L’”antimafia” di cartone e del bla bla

Un’ “antimafia” sociale di cartapesta fatta per lo più di gente insensibile, che non sa guardare oltre il proprio naso, che vuole solamente recitare e veder recitare e non vuole e non è in grado di affrontare i problemi veri, reali che stanno alla base del male, che guarda solo all’aspetto repressivo e non a quello preventivo, che critica solamente e non vuole e sa assumersi le responsabilità, che non vuole impegnarsi e prepararsi, che ti chiede solamente… “quando ci sarà il prossimo evento, il prossimo convegno”, ma che, quando tu le dici “vieni con noi, iscriviti, vieni a combattere la mafia”, si gira e se ne scappa.
Vile, vuota, insulsa.
Il giorno in cui 50 sindaci intelligenti e furbi, per coprirsi, autolegittimarsi e scaricare sulle associazioni antimafia tutte le responsabilità, dovessero chiamarci e dirci”Io voglio fare l’Osservatorio contro la criminalità accettando in pieno il Regolamento elaborato dalla Caponnetto che prevede il diritto all’accesso a TUTTI i documenti e gli atti del Comune, dall’anagrafe agli appalti ed i subappalti”, ci domanderemmo, con terrore, che cosa potremmo rispondere, non avendo nemmeno 10 persone capaci, preparate, coraggiose, disinteressate, non condizionate da passioni politiche di parte e quindi obiettive, in grado di assolvere a quel compito.
Un dramma!
Se noi, anzicché stare sul fronte della lotta alle mafie, stessimo su quello politico-amministrativo, dove, cioè, si trovano le sponde promafie,
per incastrare e sputtanare tutta questa “antimafia” di cartapesta e parolaia, ci comporteremmo così.

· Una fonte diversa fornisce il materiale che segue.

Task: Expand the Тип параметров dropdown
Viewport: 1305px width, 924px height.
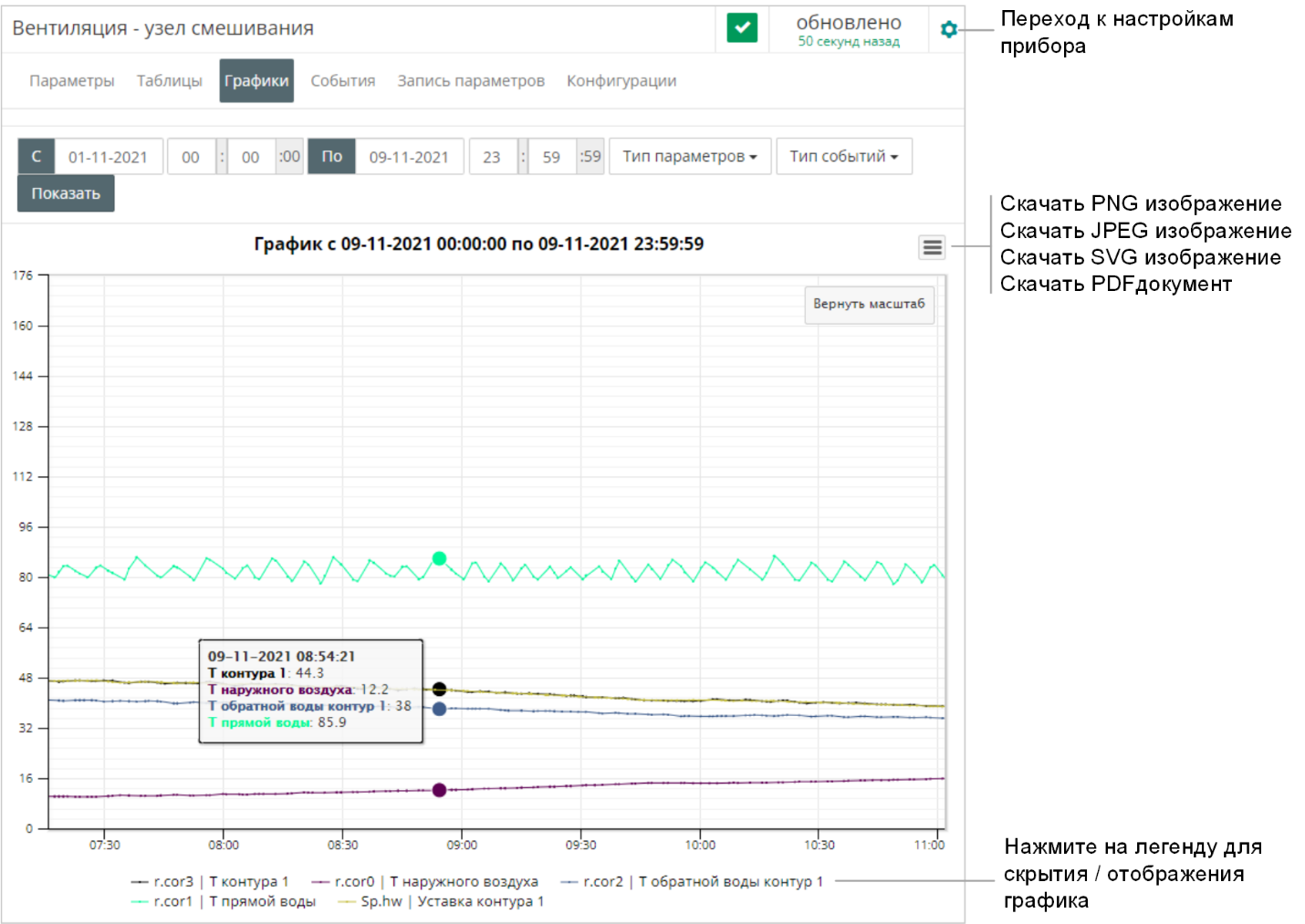Action: (x=689, y=157)
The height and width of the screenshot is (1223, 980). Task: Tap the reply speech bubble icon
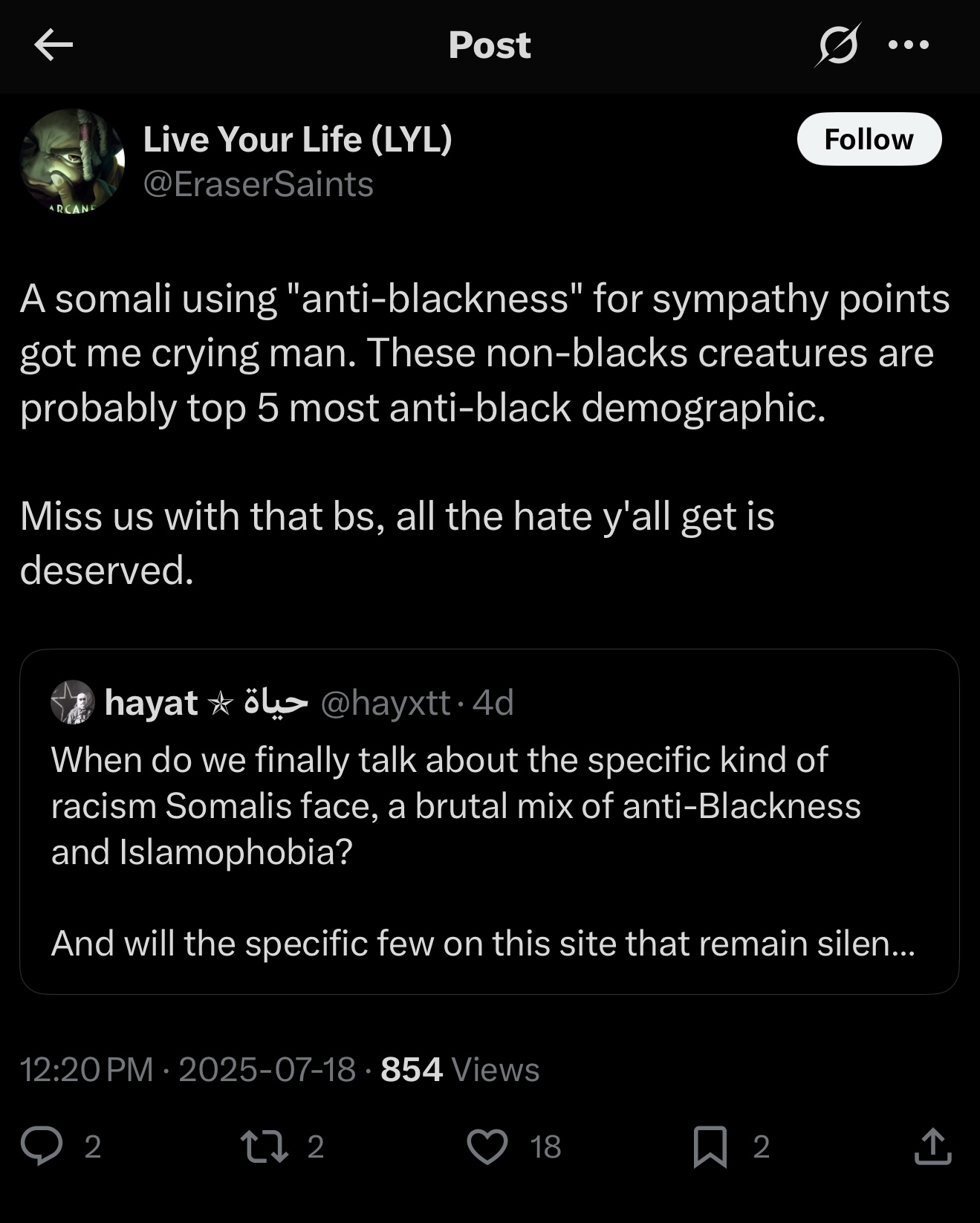click(x=42, y=1145)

Scoppierebbero tutte le contraddizioni, e verrebbe a galla tutta l’insulsaggine, l’insipienza, la vacuità di
un’… “antimafia” che tutto è fuorché antimafia e verrebbero alla luce, al contempo, l’irrilevanza e la stupidaggine dei vari amanti del “copia ed incolla”, dei parolai che… “cercano l’evento”, che chiacchierano senza voler fare altro, proporre niente, partecipare a niente, lottare niente.
Leggiamo quasi sempre di attacchi al prefetto corrotto, al maresciallo corrotto, al magistrato corrotto, al deputato, senatore e ministro corrotti, al funzionario, direttore, commercialista, notaio, avvocato corrotti o sospettati di essere tali, ma non leggiamo mai di atti che si compiono per evitare che si arrivi a creare le condizioni per cui costoro non siano corrotti.
E qui si apre il discorso difficile ma necessario della “PREVENZIONE”, un discorso che nessuno o quasi si pone per non assumere IMPEGNI.
E, francamente, questa è viltà, oltre che pochezza intellettuale e morale.
L'”antimafia” di parata, di spettacolo e basta!